* **REQUIREMENT**:
Reproduce verbatim the stretch of the motorhome forum thread below from "I knew I could" through "other stuff !!".

--- START PASSAGE TO READ ---

We like the rear wheel drive of our Iveco it gives better traction and turning circle. I would not want a front wheel drive twin axle for those reasons. We have the new Iveco 3.0l 166 bhp 4.2 t with semi auto gearbox but before that had an 2002 Iveco coachbuilt. Don't underestimate payload, it's piece of mind to have plenty in reserve.


----------



## 100512 (Aug 13, 2006)

Are the both drivable on a C1 / C1E licence equivilent ? I only ask since I see you have an Irish flag and dont know the licenceing laws there.


----------



## Arizona (May 9, 2005)

I knew I could depend on some sound advice!!

Dave, 

The Licence is not a problem as we are both licenced to drive up to 7.5t. 

We plan to keep this motorhome for a long time and may possibly want to tow a small boat. We have 4 children so carry 6 bikes and lots of other stuff !!

--- END PASSAGE TO READ ---
--- START INFORMATION SUPPLIED ---

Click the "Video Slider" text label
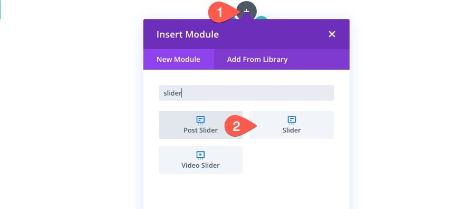This screenshot has height=209, width=464. [201, 165]

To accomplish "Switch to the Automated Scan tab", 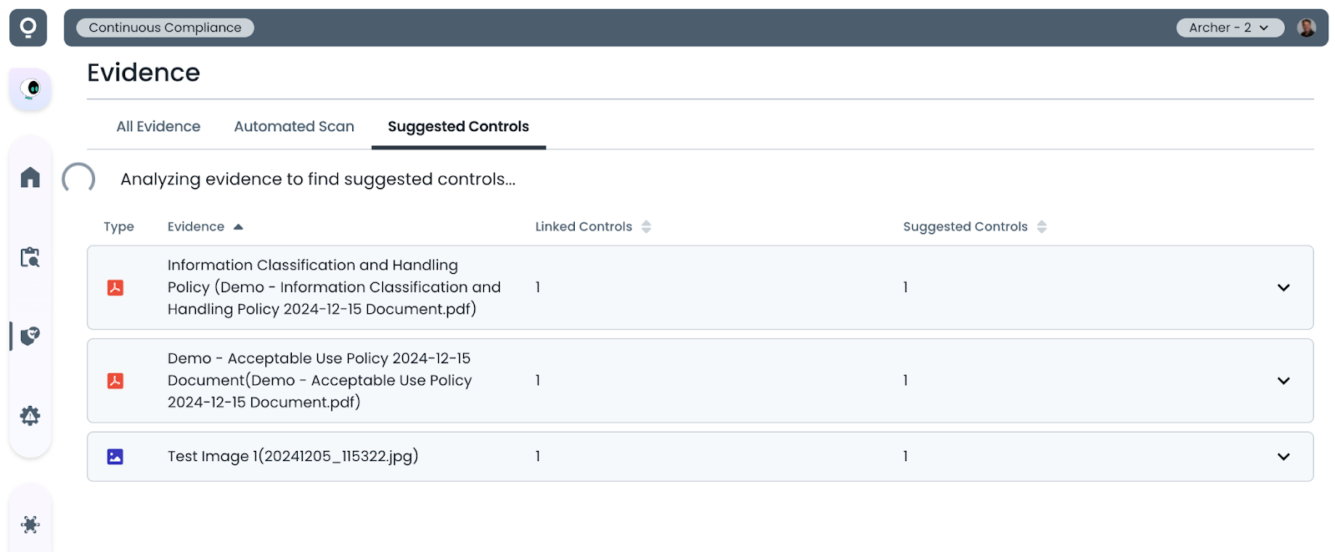I will [294, 127].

--- END INFORMATION SUPPLIED ---

* **EXERCISE RESULT**:
I knew I could depend on some sound advice!!

Dave, 

The Licence is not a problem as we are both licenced to drive up to 7.5t. 

We plan to keep this motorhome for a long time and may possibly want to tow a small boat. We have 4 children so carry 6 bikes and lots of other stuff !!